Ultimately, Aristotle concludes that dreaming is due to residual movements of the sensory organs. Some dreams, he says, may even be caused by indigestion:
We must suppose that, like the little eddies which are formed in rivers, so the movements are each a continuous process, often remaining like what they were when first started, but often, too, broken, into other forms by collisions with obstacles. This gives the reason why no dreams occur in sleep after meals, or to sleepers who are extremely young, e.g., to infants. The movement in such cases is excessive, owing to the heat generated from the food. Hence, just as in a liquid, if one vehemently disturbs it, sometimes no reflected image appears, while at other times one appears, indeed, but utterly distorted, so as to seem quite unlike its original; while, when once the motion has ceased, the reflected images are clear and plain; in the same manner during sleep the images, or residuary images are clear and plain; in the same manner during sleep the images, or residuary movements, which are based upon the sensory impressions, become sometimes quite obliterated by the above described motion when too violent; while at other times the sights are indeed seen, but confused and weird, and the dreams are incoherent, like those of persons who are atrabilious, or feverish, or intoxicated with wine. For all such affections, being spirituous, cause much commotion and disturbance.
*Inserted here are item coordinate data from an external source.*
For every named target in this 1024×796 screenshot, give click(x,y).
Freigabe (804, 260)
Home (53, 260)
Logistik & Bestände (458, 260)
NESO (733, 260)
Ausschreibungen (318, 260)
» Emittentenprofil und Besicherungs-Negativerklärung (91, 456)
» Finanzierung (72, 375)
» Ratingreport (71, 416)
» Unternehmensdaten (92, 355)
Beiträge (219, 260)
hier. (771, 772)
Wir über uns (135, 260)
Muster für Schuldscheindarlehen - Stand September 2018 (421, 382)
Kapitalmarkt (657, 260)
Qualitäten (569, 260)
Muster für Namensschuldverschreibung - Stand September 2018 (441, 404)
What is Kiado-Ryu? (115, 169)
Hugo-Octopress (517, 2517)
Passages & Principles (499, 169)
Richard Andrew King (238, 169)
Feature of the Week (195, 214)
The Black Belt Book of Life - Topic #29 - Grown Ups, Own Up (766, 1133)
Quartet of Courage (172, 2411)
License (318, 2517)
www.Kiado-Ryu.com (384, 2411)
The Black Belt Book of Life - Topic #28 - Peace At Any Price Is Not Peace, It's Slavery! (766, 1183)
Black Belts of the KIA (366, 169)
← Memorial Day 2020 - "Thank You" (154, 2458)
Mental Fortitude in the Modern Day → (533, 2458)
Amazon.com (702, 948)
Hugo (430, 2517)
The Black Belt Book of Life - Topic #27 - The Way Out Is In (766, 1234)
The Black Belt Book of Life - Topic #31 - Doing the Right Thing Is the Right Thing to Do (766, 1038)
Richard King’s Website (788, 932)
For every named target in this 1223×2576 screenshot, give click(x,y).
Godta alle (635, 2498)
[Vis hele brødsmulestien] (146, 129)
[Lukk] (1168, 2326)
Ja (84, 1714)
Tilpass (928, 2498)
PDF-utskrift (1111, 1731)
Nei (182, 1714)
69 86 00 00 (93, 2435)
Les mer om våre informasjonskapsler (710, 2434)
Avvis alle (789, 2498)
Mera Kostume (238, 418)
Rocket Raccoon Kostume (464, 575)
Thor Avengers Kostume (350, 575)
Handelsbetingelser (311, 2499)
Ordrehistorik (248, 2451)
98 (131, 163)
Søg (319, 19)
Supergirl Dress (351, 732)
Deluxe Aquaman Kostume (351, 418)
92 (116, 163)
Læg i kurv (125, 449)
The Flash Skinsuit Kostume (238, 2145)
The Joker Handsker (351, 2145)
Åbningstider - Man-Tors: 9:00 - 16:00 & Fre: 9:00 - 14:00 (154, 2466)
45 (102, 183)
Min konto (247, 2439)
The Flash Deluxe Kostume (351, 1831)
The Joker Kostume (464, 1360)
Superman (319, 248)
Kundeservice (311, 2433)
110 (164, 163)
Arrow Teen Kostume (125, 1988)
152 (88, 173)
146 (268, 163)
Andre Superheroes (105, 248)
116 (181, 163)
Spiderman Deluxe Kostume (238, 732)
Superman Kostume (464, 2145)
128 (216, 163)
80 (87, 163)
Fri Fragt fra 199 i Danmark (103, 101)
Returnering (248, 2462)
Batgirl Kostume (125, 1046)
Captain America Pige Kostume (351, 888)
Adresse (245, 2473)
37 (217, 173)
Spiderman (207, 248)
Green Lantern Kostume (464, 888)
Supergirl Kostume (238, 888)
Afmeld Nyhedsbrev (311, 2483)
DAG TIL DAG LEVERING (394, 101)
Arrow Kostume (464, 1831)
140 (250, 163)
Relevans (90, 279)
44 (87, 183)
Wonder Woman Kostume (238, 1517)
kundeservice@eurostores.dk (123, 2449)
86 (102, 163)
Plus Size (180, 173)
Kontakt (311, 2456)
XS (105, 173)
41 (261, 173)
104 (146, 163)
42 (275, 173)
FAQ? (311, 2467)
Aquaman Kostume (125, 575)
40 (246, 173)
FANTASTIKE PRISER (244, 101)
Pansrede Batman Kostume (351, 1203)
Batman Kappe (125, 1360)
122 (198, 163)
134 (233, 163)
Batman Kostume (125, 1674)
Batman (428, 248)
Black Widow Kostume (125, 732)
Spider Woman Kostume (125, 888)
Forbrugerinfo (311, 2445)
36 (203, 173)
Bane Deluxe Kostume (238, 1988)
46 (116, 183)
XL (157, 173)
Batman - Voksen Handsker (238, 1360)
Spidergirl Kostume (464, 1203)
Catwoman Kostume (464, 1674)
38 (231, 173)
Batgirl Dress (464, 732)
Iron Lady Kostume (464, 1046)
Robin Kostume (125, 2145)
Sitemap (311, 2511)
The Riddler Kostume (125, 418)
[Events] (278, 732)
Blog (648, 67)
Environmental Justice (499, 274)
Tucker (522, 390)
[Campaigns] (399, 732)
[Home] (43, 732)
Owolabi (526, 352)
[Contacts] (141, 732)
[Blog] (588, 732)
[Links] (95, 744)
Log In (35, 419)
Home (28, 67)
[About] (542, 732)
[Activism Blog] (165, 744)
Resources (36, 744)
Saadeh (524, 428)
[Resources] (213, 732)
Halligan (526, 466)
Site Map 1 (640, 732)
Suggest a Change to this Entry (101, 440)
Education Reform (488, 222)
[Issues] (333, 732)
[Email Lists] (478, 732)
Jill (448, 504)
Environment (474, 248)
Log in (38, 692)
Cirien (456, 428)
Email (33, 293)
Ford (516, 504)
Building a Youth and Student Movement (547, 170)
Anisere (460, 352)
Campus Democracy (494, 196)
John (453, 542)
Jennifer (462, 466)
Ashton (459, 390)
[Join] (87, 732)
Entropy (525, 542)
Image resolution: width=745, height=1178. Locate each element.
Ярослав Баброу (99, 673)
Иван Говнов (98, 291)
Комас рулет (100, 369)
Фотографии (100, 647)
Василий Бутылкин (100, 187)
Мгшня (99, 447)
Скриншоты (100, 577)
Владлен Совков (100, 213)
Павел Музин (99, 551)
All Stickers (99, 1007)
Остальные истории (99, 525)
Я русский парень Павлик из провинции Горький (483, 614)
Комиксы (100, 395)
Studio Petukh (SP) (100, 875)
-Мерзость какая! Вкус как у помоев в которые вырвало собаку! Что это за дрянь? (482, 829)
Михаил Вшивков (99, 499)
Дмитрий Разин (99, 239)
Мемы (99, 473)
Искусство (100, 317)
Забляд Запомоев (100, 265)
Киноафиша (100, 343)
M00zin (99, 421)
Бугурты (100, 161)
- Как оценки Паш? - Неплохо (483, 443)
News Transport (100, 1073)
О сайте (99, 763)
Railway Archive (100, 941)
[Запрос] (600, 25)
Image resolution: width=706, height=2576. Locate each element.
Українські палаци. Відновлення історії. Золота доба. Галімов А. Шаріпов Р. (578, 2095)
Aristotle also describes the phenomenon of lucid dreaming, whereby the dreamer becomes aware that he is dreaming.

Legacy

The 17th century English philosopher Thomas Hobbes generally adopted Aristotle's view that dreams arise from continued movements of the sensory organs during sleep, writing that "dreames are caused by the distemper of some inward parts of the Body." He thought this explanation would further help in understanding different types of dreams, for example, "lying cold breedeth Dreams of Feare, and raiseth the thought and Image of some fearfull object."
The neurologist Sigmund Freud cited Aristotle in his 1899 work, The Interpretation of Dreams, as the first to recognize that dreams "do not arise from supernatural manifestations but follow the laws of the human spirit." He held Aristotle's definition of dreams to be "the mental activity of the sleeper in so far as he is asleep."